To investigate the effects of the impact velocity and joint dip angle on stress wave propagation and fracture evolution of rock masses, dynamic impact experiments of the gray sandstone samples with gypsum-filled joints were carried out by split Hopkinson pressure bar (SHPB), and the failure process was captured by high-speed photography. The numerical simulation was then presented. HYPERMESH software was used to establish the numerical model, which was then imported into LS-DYNA for calculation. The results show that the joint significantly changes stress wave propagation and particle vibration velocity and leads to a certain difference of stress distribution, which is the fundamental cause of the different failure modes. Not only P waves but also shear waves perpendicular to the particle vibration direction are generated in the joint, and the particle vibration velocity in the matrix at the non-loading end is obviously weaker than that at the loading end.
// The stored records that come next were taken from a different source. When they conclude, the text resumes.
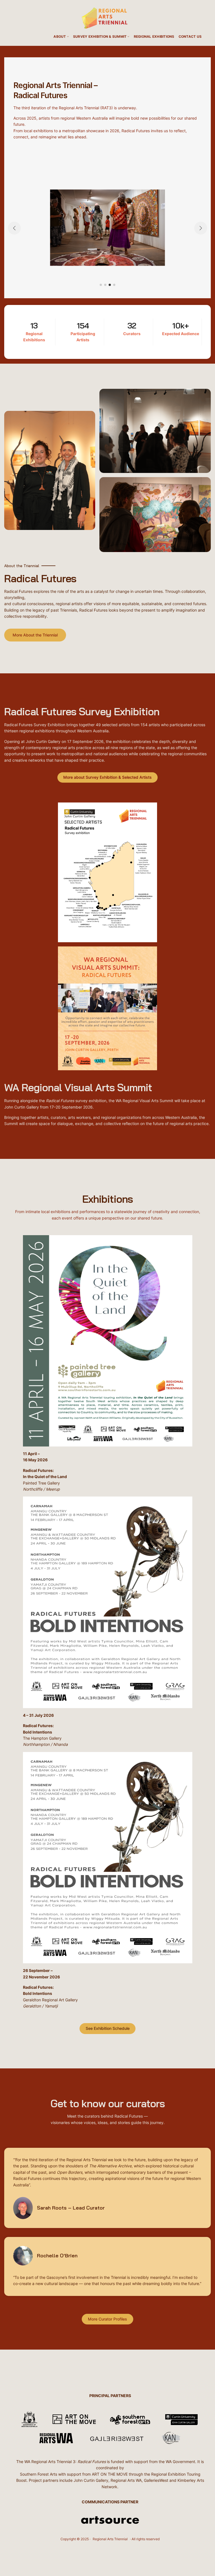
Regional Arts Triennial (110, 2539)
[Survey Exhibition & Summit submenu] (128, 36)
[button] (101, 285)
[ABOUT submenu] (68, 36)
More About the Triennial (35, 635)
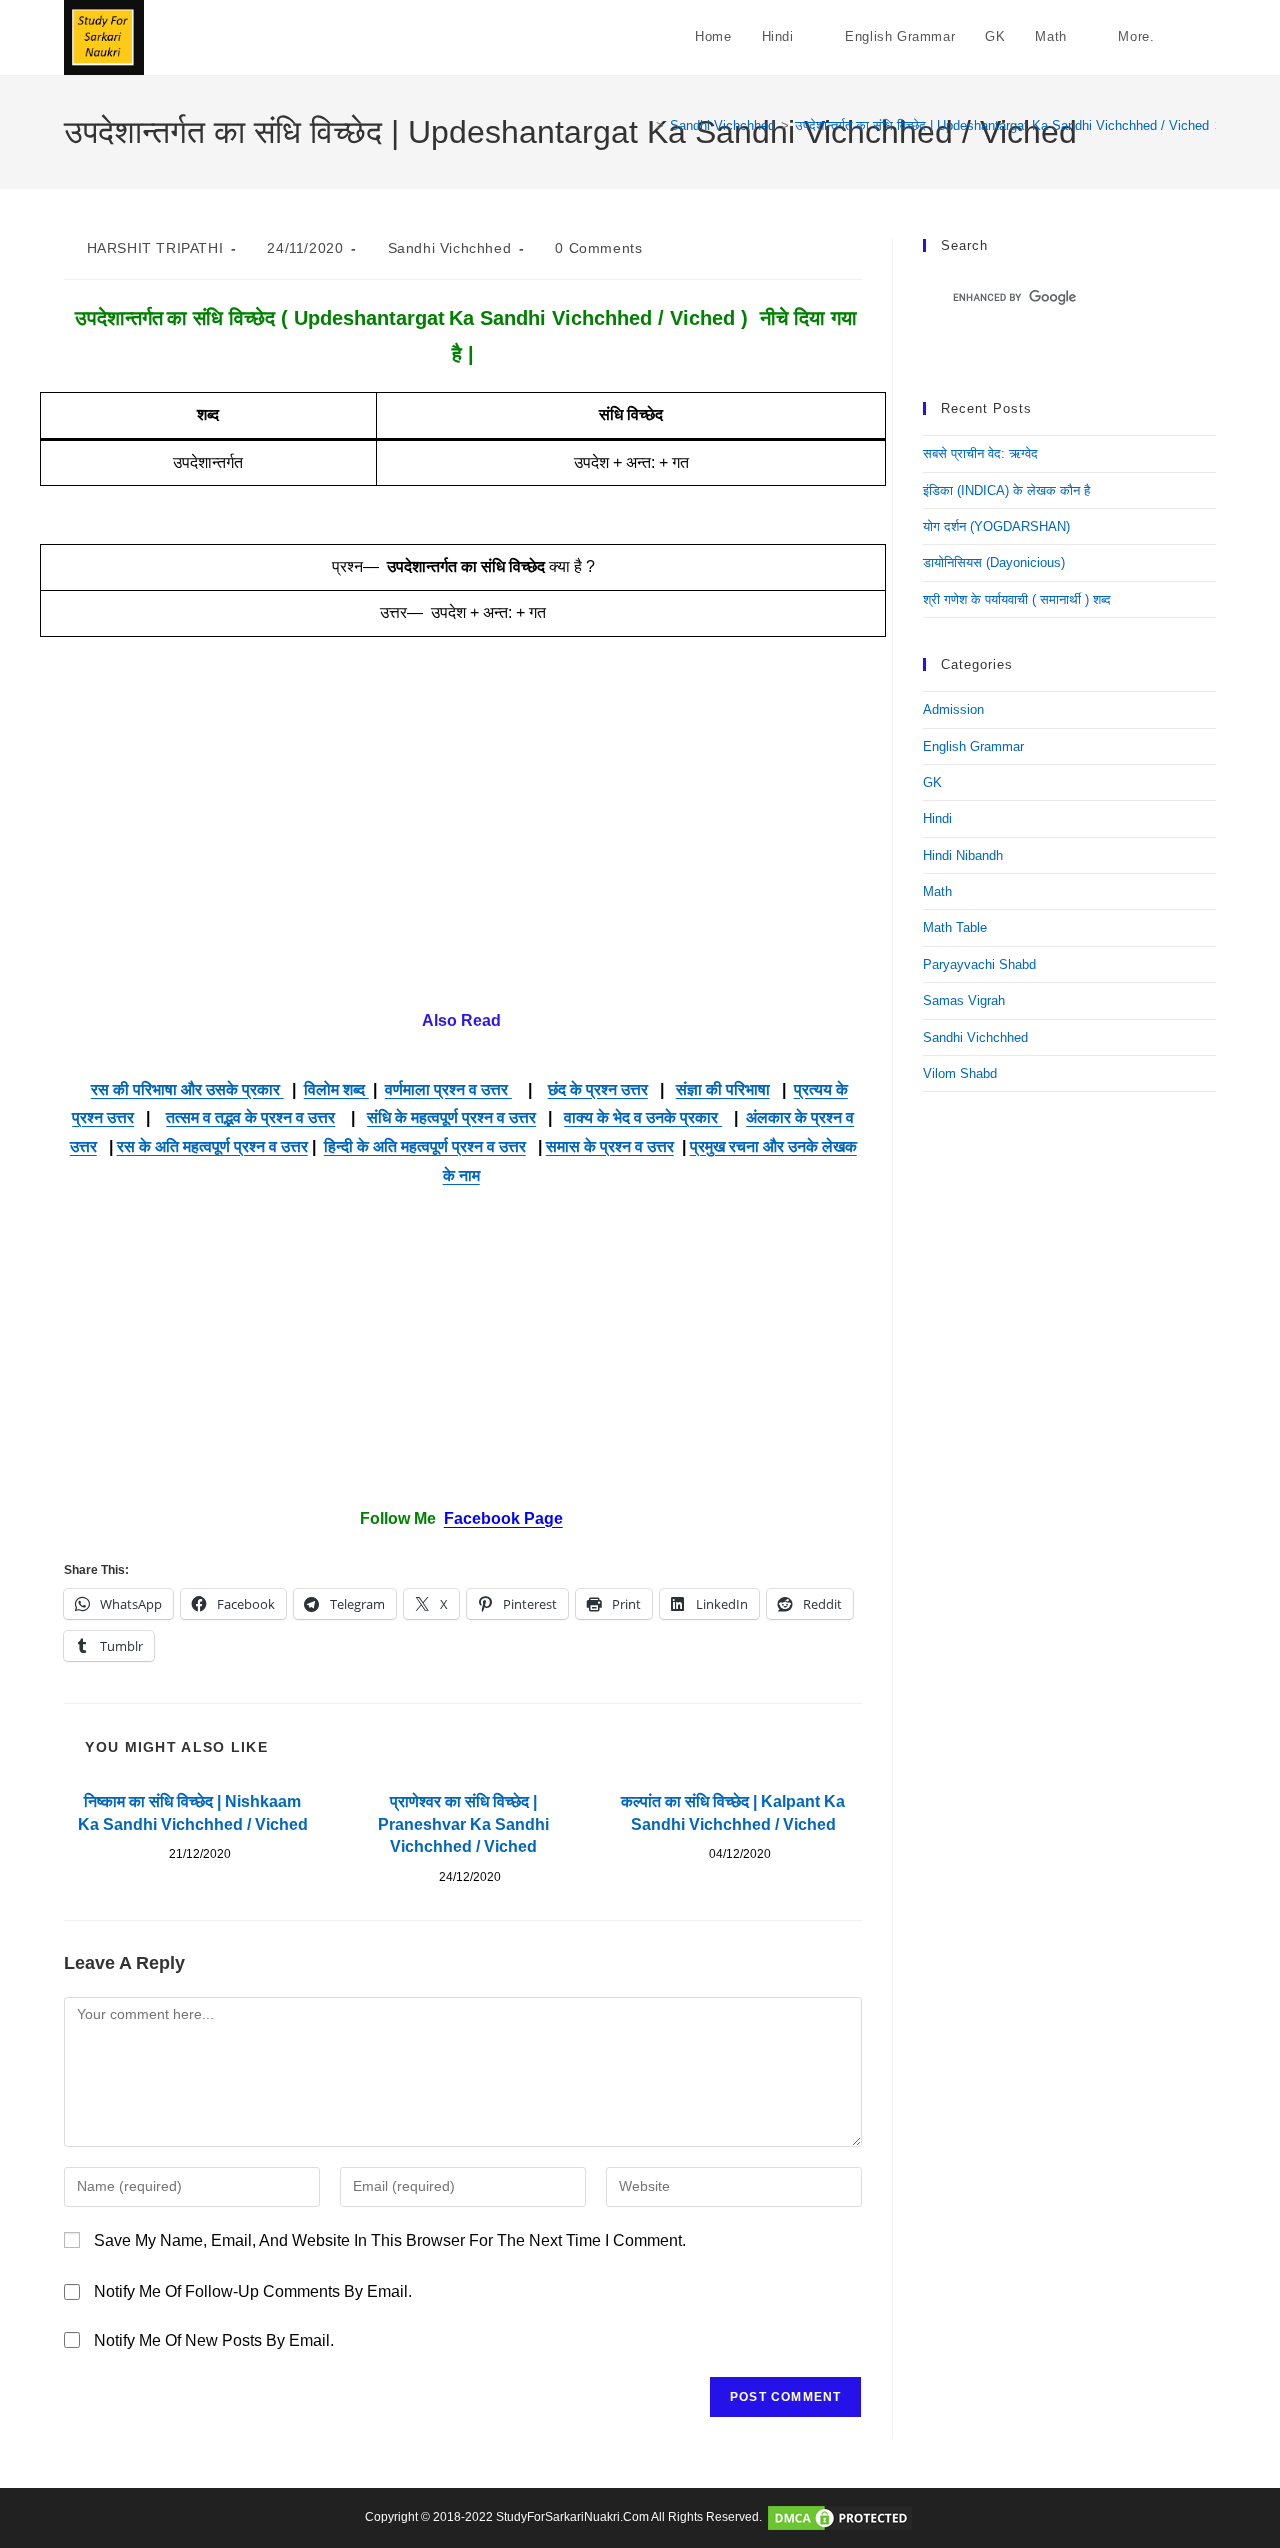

In addition, the initial damage and the dynamic compressive strength of the rock masses increase with increasing impact velocity. The fracture is mainly caused by transverse tension in the axial direction, and the impact velocity influences the damage degree but does not change the failure mode. The peak compressive strength of the jointed gray sandstone decreases first and then increases with the joint dip angle, and the failure mode mainly presents as shear-tensile failure and separation failure of the joint and gray sandstone. Jointed gray sandstones are always under dominant tensile action, especially with a joint dip angle of 45 degrees.